Publié le 14.03.2023, 17:14 (CET), mis à jour le 14.03.2023, 17:30 (CET)

Un projet de loi d’une province du Canada souhaite remplacer les mots genrés par des termes neutres dans les textes officiels. Il n’en fallait pas moins pour générer des interprétations erronées.

Le Canada aurait interdit l’utilisation des termes « frère » et « sœur », car ceux-ci auraient été jugés sexistes par les autorités. Cette affirmation circule sur les réseaux sociaux, comme ici sur Facebook, accompagnée d’une vidéo explicative. Cette dernière souligne l’importance d’un langage non genré, afin que tous les citoyens puissent se sentir représentés dans la société. Mais s’agit-il bien ici d’une interdiction ?

Évaluation

Le Canada n’a pas banni l’usage de ces mots. Un projet de loi émis dans une province du pays, la Colombie-Britannique, a fait part de sa volonté de modifier les mots genrés dans les textes de loi et autres documents officiels. Le texte propose par exemple de remplacer les mots « sœur » et « frère » par le terme « sibling » en anglais, qui n’est associé à aucun genre. Cela ne veut pas dire pour autant qu’il vise à interdire l’emploi de ces mots dans le langage courant.

Faits

Les publications sur les réseaux sociaux se réfèrent à un communiqué de presse diffusé par le gouvernement de Colombie-Britannique le 8 mars 2023, journée internationale des droits des femmes.

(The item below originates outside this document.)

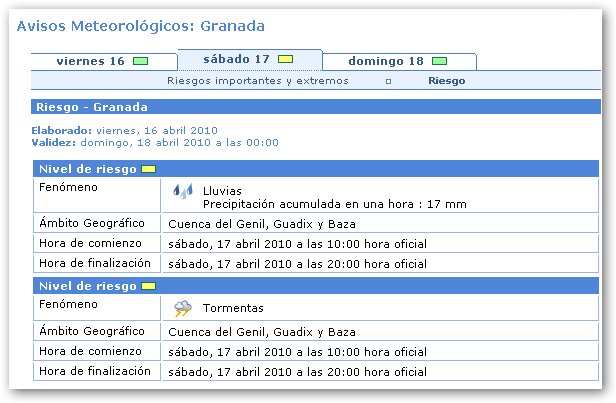Click the Riesgo - Granada section header
Image resolution: width=616 pixels, height=403 pixels.
tap(91, 107)
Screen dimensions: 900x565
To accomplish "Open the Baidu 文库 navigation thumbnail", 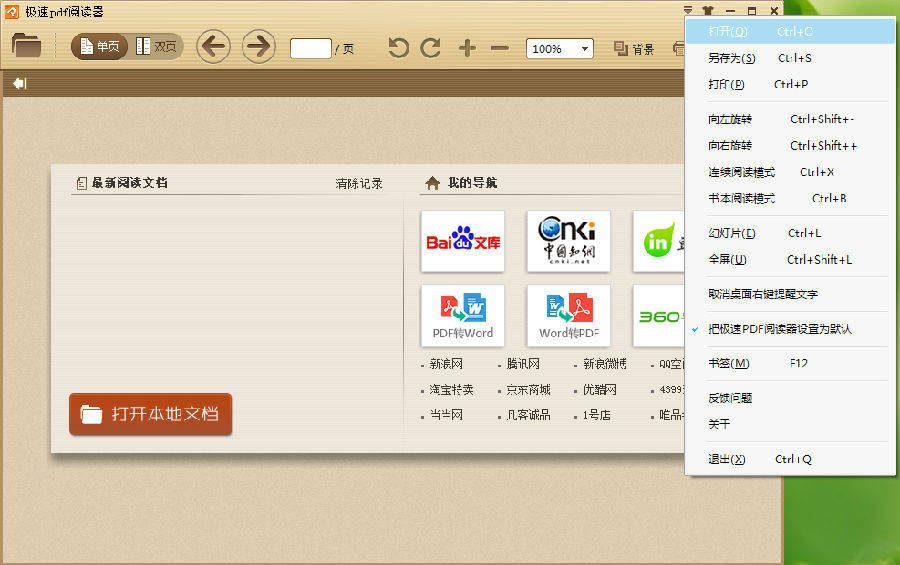I will click(x=463, y=241).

Celui-ci, également disponible en français, porte sur un projet de loi déposé ce jour-là auprès de l’Assemblée législative (le Parlement) de Colombie-Britannique par Brenda Bailey, la ministre des Emplois, du Développement économique et de l'Innovation de la province.

Ce projet de loi a pour ambition de « modifier systématiquement les lois provinciales pour en éliminer les termes genrés et binaires afin de les rendre plus représentatives de la diversité de la province et de permettre à tous les gens d’accéder aux programmes et aux services provinciaux », selon le communiqué de presse.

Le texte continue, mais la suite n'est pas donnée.